State seeking to expand development of geothermal resources
By Bob Berwyn
SUMMIT COUNTY — Colorado energy experts are methodically working to explore and encourage development of the state’s geothermal resources, which have the potential to be a significant factor in the quest for sources of clean, renewable energy.
This week, the Colorado Geothermal Working Group will tour Pagosa Springs, where town leaders are pursuing geothermal projects like organic greenhouses and school heating systems. The October 7 tour runs from 8:30 a.m. to 3:30 p.m. and is open to the public. Visit the geothermal working group website for more details.
Other areas located on geothermal hot spots have even started developing commercial fish-farming operations, said working group coordinator Ben Northcutt.
The Pagosa Springs tour will include stops at local geothermal wells, bubbling hot springs and a district heating system. Pagosa Springs Mayor Mayor Ross Aragon, town manager David Mitchem and county commissioner Michael Whiting, along with other geothermal experts, will also discuss plans for potential geo-power development in the town.
“Geology experts consider Colorado to be hot state, with good potential for energy development, but our challenge is that they’re not proven. It’s kind of a chicken-and-egg thing,” Northcutt said. Pagosa has really embraced this, more than any other hot springs town. They’ve really rolled out the red carpet,” he said.
Developing geothermal power on a significant scale requires some investment to drill wells thousands of feet deep to determine whether there are adequate flows to generate power on a commercial scale, Northcutt explained.
Gethermal is desirable as an energy source for several reasons, including the fact that it’s not dependent on weather conditions like wind power or solar. It requires a lot of investment up front, but once it’s operational, the power source is online 24 hours per day, 365 days per year.
The Raton Basin, in south-central Colorado, is one area that’s being looked at closely for potential development geothermal electricity.
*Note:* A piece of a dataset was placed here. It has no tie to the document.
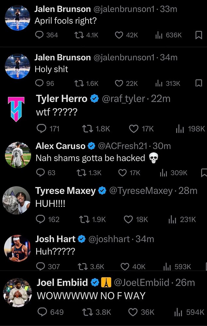This screenshot has height=326, width=207.
Task: Click the like heart on Alex Caruso's tweet
Action: [122, 173]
Temperatures a few thousand feet below the surface are as high as 300 degrees, according to experts with the Colorado Geological Survey, and that heat source is not quite as deep as it is in other parts of the state.
If energy can be developed in the Raton Basin, other basins in the state, including the Denver, San Luis, San Juan and Piceance basins probably also would also be suitable for power generation.
Some upcoming research projects funded by federal grants could help advance the development of geothermal resources, including a $1.1 million U.S. Department of Energy grant to Colorado School of Mines professor Stuart Simmons, who will look for ways to find as-yet undiscovered geothermal resources. Dr. Simmons’ position is funded by Recovery Act monies awarded to CSM through the Colorado Governor’s Energy Office.
Andre Revil and Mike Batzle, also with the school of mines, received a $630,000 for developing an advanced processing framework for survey data to reduce the cost of geothermal exploration.